▶ What is required
In the patch email, what happens to a SIGBUS sent to the main thread rather than to VCPU threads?

Re: [PATCH] QEMU-KVM: MCE: Relay UCR MCE to guest

public inbox for kvm@vger.kernel.org
 help / color / mirror / Atom feed

From: Huang Ying <ying.huang@intel.com>
To: Anthony Liguori <aliguori@us.ibm.com>
Cc: Avi Kivity <avi@redhat.com>, Andi Kleen <andi@firstfloor.org>,
	"kvm@vger.kernel.org" <kvm@vger.kernel.org>
Subject: Re: [PATCH] QEMU-KVM: MCE: Relay UCR MCE to guest
Date: Tue, 08 Sep 2009 13:41:03 +0800	[thread overview]
Message-ID: <1252388463.14648.975.camel@yhuang-dev.sh.intel.com> (raw)
In-Reply-To: <4AA57187.5020502@us.ibm.com>

On Tue, 2009-09-08 at 04:48 +0800, Anthony Liguori wrote: 
> Hi Huang,
> 
> Huang Ying wrote:
> > UCR (uncorrected recovery) MCE is supported in recent Intel CPUs,
> > where some hardware error such as some memory error can be reported
> > without PCC (processor context corrupted). To recover from such MCE,
> > the corresponding memory will be unmapped, and all processes accessing
> > the memory will be killed via SIGBUS.
> >
> > For KVM, if QEMU/KVM is killed, all guest processes will be killed
> > too. So we relay SIGBUS from host OS to guest system via a UCR MCE
> > injection. Then guest OS can isolate corresponding memory and kill
> > necessary guest processes only. SIGBUS sent to main thread (not VCPU
> > threads) will be broadcast to all VCPU threads as UCR MCE.
> >
> > Signed-off-by: Huang Ying <ying.huang@intel.com>
> >
> > ---
> >  qemu-kvm.c        |  173 ++++++++++++++++++++++++++++++++++++++++++++++++++----
> >  target-i386/cpu.h |   20 +++++-
> >  2 files changed, 181 insertions(+), 12 deletions(-)
> >
> > --- a/qemu-kvm.c
> > +++ b/qemu-kvm.c
> > @@ -27,10 +27,23 @@
> >  #include <sys/mman.h>
> >  #include <sys/ioctl.h>
> >  #include <signal.h>
> > +#include <sys/signalfd.h>
> > +#include <sys/prctl.h>
> >
> >  #define false 0
> >  #define true 1
> >
> > +#ifndef PR_MCE_KILL
> > +#define PR_MCE_KILL 33
> > +#endif
> > +
> > +#ifndef BUS_MCEERR_AR
> > +#define BUS_MCEERR_AR 4
> > +#endif
> > +#ifndef BUS_MCEERR_AO
> > +#define BUS_MCEERR_AO 5
> > +#endif
> > +
> >  #define EXPECTED_KVM_API_VERSION 12
> >
> >  #if EXPECTED_KVM_API_VERSION != KVM_API_VERSION
> > @@ -702,6 +715,24 @@ int kvm_get_dirty_pages_range(kvm_contex
> >      return 0;
> >  }
> >
> > +static int kvm_addr_userspace_to_phys(unsigned long userspace_addr,
> > +                               unsigned long *phys_addr)

▶ Record list
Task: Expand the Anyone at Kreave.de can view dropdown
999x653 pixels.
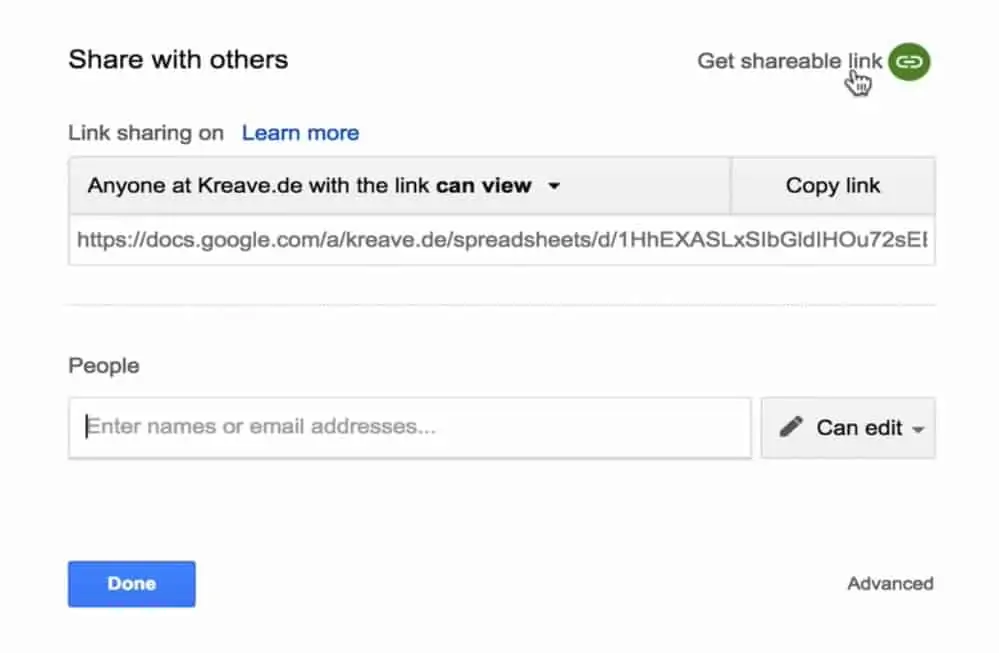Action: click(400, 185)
--
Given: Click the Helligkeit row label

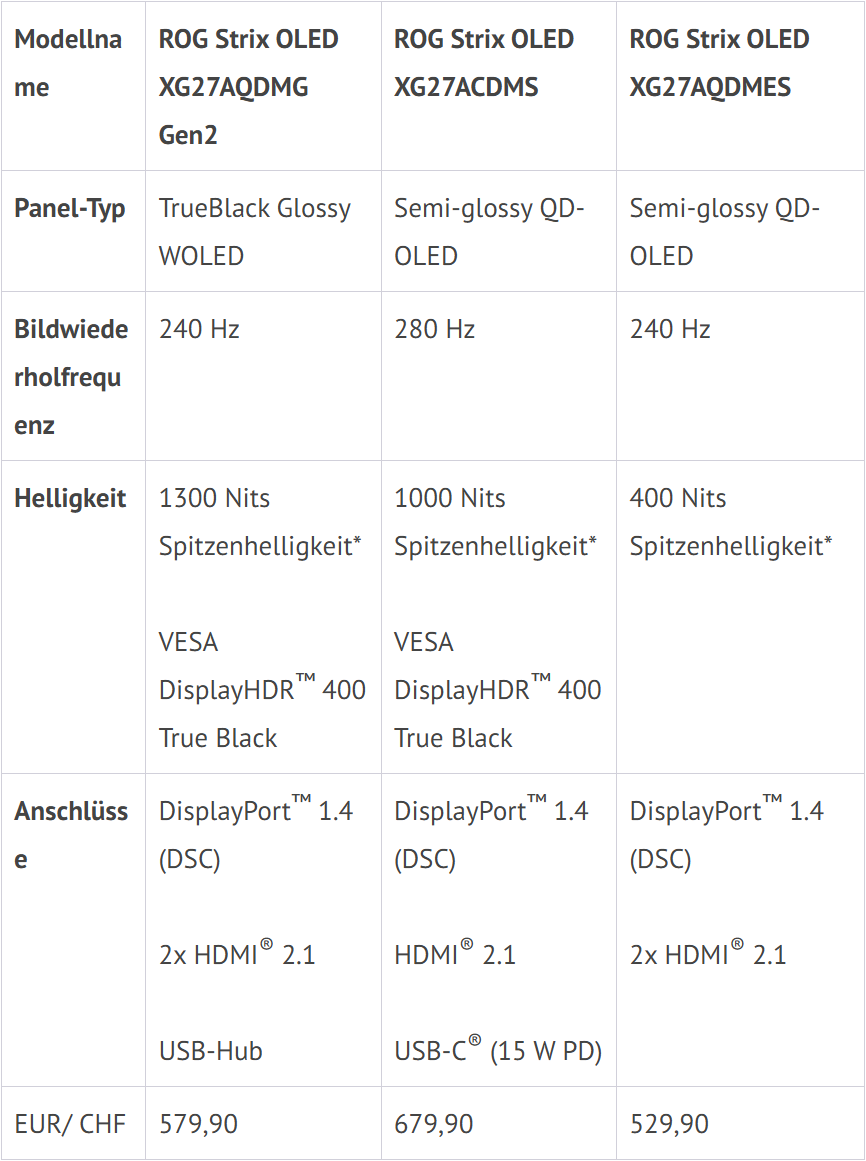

▶ Finished exercise
It is broadcast to all VCPU threads as a UCR MCE.